Grupos de defesa dos direitos humanos processam Trump por sanções ao TPI
Quatro organizações de defesa dos direitos humanos processaram o presidente dos Estados Unidos, Donald Trump, pelas sanções impostas a integrantes do Tribunal Penal Internacional (TPI), sob o argumento de que as medidas impedem vítimas de crimes de guerra de buscar justiça.
Os Estados Unidos não são signatários do Estatuto de Roma e não reconhecem a jurisdição do TPI.
O governo Trump impôs sanções - que incluem proibição de entrada nos Estados Unidos e congelamento de ativos no país - a vários juízes e promotores do TPI, principalmente devido às investigações sobre Israel, um de seus principais aliados.

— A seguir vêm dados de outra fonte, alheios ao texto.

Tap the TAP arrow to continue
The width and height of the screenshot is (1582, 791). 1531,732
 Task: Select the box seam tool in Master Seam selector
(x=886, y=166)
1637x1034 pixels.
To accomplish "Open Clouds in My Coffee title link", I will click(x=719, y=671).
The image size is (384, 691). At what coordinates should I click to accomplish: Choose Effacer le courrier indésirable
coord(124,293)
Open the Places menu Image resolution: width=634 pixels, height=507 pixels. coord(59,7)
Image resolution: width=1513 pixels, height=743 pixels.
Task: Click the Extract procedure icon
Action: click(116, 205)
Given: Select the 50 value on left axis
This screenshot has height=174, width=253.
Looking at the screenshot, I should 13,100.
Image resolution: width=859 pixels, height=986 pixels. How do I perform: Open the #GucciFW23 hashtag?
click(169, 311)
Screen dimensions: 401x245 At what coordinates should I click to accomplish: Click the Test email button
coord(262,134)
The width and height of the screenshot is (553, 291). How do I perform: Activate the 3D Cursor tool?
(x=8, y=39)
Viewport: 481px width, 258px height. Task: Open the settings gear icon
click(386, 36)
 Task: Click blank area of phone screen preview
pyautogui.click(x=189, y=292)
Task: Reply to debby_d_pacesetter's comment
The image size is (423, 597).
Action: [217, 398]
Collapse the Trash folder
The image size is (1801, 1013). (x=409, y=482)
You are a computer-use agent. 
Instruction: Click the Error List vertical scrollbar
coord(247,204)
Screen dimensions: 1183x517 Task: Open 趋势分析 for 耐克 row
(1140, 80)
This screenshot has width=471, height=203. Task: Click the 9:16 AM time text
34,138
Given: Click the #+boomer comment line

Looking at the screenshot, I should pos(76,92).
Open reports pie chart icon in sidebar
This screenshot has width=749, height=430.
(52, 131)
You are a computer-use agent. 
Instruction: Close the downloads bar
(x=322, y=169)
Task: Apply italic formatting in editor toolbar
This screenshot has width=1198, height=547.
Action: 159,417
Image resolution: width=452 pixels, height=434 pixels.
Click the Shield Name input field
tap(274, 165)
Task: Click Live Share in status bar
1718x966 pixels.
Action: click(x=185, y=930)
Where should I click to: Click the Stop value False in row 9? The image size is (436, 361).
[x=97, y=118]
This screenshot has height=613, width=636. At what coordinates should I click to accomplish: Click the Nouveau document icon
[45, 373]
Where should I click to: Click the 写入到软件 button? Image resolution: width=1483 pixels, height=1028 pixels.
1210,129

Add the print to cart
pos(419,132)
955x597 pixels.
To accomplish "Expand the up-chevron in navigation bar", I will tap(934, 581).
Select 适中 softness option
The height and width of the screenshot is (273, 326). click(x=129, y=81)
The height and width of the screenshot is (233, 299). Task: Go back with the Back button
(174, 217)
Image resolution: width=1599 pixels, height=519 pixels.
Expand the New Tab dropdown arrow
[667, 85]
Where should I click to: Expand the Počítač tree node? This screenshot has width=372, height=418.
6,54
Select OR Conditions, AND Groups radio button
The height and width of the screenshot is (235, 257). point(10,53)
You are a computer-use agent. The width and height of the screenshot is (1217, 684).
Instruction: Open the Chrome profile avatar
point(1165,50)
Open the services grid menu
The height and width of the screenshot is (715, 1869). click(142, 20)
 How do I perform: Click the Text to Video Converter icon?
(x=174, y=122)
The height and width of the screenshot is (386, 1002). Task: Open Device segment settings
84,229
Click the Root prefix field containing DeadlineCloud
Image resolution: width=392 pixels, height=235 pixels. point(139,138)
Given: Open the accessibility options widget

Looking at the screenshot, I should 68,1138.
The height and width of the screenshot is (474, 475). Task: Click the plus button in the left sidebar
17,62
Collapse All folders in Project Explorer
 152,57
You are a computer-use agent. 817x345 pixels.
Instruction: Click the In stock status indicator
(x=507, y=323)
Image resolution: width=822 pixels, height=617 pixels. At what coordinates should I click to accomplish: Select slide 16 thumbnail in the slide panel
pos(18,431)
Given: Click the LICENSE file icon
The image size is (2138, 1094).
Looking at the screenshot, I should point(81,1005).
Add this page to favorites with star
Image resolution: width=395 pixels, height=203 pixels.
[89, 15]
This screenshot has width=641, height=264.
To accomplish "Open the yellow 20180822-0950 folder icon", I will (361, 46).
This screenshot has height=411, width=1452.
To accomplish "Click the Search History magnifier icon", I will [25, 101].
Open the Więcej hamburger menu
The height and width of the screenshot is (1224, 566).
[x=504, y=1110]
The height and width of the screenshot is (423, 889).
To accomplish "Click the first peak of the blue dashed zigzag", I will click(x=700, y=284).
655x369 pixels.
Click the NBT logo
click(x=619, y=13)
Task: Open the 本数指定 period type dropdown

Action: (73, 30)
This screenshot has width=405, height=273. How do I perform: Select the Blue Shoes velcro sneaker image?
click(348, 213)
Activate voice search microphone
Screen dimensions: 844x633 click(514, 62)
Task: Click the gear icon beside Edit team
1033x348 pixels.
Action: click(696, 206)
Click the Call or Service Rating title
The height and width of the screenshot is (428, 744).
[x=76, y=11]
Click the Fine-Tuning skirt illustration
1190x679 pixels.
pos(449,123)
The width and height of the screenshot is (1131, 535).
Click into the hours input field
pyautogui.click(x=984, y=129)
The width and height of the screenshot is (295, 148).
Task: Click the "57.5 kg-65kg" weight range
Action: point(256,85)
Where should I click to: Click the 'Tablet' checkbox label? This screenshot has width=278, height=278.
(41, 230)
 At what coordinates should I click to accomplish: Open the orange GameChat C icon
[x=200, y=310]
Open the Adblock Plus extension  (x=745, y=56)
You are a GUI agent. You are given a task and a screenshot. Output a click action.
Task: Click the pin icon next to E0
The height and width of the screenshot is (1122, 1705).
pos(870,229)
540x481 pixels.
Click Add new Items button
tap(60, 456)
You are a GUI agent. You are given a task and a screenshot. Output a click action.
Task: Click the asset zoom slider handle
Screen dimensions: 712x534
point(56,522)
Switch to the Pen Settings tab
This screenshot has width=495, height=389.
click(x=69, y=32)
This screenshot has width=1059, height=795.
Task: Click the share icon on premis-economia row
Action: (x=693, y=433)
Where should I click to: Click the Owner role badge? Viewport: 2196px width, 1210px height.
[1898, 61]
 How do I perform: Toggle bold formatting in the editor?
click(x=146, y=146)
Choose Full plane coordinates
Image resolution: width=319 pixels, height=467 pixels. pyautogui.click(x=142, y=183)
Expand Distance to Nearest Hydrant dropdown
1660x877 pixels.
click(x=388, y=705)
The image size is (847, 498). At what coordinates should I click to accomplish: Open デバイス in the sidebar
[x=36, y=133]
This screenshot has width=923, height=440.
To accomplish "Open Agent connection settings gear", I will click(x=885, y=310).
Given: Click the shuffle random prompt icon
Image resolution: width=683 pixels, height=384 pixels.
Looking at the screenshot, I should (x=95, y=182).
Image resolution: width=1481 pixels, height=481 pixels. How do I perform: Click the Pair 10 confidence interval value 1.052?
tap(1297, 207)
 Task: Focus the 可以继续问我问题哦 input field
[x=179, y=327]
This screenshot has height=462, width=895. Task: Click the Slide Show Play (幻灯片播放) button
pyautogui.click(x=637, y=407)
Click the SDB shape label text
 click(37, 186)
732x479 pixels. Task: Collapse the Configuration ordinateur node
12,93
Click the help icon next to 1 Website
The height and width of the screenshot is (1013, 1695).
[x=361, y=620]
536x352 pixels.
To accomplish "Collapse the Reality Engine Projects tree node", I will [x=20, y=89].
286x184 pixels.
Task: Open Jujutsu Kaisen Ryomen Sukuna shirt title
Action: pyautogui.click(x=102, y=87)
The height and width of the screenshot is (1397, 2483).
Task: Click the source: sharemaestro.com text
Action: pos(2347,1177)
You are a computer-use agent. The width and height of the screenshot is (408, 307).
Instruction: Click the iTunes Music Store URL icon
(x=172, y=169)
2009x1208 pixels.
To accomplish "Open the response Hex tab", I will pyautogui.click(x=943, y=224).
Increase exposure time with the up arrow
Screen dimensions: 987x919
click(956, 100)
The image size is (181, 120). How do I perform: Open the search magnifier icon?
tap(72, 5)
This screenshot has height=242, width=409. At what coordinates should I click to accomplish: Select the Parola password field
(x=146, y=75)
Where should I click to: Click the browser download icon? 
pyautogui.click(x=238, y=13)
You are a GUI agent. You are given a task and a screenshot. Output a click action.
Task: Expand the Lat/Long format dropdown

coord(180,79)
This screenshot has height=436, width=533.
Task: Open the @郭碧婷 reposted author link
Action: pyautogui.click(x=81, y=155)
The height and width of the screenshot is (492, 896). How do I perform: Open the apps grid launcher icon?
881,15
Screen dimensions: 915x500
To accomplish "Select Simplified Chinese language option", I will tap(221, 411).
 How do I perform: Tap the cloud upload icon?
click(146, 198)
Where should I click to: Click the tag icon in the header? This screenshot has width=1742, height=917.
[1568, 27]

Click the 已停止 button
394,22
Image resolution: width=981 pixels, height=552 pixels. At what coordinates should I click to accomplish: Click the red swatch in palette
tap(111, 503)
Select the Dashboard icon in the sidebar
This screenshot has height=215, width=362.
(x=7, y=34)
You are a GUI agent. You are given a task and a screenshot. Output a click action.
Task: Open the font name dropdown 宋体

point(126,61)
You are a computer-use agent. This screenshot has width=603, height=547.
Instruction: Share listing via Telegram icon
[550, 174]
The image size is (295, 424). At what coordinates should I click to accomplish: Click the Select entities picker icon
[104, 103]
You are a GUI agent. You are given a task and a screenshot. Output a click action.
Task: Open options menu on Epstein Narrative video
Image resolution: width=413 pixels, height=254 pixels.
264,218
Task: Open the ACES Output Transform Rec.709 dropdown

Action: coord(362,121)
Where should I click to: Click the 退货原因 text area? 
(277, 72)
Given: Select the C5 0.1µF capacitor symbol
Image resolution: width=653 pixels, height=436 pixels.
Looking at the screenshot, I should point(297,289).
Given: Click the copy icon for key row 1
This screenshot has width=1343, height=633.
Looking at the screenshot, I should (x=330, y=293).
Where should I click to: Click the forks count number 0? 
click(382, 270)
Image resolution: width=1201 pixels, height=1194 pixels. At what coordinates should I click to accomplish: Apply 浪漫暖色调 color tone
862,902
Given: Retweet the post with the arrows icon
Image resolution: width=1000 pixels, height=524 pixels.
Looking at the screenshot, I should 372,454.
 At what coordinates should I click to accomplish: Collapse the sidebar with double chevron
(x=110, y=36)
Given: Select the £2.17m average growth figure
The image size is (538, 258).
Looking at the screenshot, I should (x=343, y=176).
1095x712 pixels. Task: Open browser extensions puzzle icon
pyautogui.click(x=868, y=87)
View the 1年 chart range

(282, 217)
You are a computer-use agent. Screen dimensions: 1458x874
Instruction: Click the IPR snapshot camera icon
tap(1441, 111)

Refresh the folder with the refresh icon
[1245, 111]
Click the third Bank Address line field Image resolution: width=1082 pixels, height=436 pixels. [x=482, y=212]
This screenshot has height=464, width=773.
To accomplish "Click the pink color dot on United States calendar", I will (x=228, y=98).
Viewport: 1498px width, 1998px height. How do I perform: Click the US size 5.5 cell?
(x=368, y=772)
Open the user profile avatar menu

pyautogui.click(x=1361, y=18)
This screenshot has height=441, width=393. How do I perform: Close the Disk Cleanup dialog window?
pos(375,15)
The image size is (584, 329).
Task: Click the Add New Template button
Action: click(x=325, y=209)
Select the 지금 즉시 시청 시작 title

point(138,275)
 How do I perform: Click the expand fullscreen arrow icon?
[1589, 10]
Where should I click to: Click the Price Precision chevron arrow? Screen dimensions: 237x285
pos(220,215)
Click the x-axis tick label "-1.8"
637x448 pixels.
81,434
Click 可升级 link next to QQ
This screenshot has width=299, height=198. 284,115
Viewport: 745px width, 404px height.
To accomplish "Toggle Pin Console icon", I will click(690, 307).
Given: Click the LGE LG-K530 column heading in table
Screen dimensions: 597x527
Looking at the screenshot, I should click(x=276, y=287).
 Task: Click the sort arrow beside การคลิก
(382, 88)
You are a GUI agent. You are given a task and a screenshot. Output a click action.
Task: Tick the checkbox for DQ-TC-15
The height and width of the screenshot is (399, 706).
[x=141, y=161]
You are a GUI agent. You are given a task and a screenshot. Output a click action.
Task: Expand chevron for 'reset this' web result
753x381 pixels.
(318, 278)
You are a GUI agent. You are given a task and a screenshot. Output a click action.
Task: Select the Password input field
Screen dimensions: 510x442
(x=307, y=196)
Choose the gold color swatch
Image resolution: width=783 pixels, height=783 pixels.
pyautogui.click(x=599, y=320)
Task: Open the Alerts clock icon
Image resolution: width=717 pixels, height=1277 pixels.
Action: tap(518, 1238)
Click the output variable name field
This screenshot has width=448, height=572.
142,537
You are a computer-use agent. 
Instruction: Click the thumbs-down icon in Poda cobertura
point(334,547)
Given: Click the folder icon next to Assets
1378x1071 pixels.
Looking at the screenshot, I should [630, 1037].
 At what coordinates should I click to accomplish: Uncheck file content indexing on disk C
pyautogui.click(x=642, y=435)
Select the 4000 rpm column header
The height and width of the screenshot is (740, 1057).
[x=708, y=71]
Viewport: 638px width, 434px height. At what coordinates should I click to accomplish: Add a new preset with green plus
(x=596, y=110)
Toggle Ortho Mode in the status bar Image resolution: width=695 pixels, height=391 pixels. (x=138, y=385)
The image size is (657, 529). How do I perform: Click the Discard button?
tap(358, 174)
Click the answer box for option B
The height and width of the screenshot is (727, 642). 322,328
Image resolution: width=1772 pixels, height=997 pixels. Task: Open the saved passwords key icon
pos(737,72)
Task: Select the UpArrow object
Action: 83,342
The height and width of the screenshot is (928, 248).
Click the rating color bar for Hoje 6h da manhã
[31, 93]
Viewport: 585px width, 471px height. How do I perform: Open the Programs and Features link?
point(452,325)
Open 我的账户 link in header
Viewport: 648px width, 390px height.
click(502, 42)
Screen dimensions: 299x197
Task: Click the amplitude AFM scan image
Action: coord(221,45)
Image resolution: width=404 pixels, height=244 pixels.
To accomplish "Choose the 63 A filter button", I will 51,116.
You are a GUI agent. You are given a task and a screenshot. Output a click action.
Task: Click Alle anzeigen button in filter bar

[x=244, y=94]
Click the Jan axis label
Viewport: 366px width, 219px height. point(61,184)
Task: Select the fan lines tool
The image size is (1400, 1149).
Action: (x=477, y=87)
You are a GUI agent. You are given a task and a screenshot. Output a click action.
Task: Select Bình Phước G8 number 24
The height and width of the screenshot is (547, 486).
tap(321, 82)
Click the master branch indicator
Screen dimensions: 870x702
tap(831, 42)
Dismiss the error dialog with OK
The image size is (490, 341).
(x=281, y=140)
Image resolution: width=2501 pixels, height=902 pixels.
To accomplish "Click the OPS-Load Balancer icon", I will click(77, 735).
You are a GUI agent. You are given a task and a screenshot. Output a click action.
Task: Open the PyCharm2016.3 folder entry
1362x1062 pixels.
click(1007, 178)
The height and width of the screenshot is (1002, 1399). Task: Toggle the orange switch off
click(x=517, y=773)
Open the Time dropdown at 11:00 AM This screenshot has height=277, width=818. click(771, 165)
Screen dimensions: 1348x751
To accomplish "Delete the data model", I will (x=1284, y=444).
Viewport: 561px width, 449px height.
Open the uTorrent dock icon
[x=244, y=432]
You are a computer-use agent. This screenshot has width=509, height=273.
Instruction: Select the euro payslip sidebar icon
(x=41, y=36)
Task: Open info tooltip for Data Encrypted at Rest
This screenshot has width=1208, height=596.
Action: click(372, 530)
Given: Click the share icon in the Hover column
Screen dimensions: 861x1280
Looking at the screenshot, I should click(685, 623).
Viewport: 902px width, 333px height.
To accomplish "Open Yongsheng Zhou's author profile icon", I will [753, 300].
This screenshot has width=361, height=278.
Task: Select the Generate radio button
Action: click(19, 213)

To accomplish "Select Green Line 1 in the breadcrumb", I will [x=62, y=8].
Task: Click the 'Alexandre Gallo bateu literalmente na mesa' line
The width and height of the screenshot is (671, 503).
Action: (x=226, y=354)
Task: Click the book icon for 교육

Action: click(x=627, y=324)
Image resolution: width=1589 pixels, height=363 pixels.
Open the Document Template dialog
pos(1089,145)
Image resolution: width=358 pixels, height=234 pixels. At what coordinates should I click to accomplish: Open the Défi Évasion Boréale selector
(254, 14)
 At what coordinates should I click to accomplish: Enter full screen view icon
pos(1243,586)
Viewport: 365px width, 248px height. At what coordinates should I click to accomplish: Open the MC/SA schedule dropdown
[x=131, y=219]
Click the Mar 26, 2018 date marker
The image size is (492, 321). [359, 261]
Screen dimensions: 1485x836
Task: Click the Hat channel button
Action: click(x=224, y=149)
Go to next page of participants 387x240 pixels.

Em uma ação apresentada a um tribunal de Nova York, as quatro organizações, entre elas a Human Rights Watch, pediram a anulação das sanções por considerarem que violam a legislação, incluindo a Primeira Emenda da Constituição americana, que garante a liberdade de expressão.
"Trata-se de um abuso de poder ilegal que constitui um ataque frontal ao Estado de Direito, à independência de juízes, promotores e advogados, aos princípios básicos que sustentam a ordem jurídica internacional e ao princípio de acesso à Justiça", afirma a ação.
O documento, de 101 páginas, sustenta que as sanções afetam a "capacidade de levar à Justiça os responsáveis por genocídio, crimes de guerra e crimes contra a humanidade", delitos que estão sob a competência do TPI.
As sanções americanas, adotadas com base em uma ordem executiva assinada por Trump em fevereiro de 2025, atingiram oito juízes, três promotores, um especialista da ONU e três organizações de direitos humanos.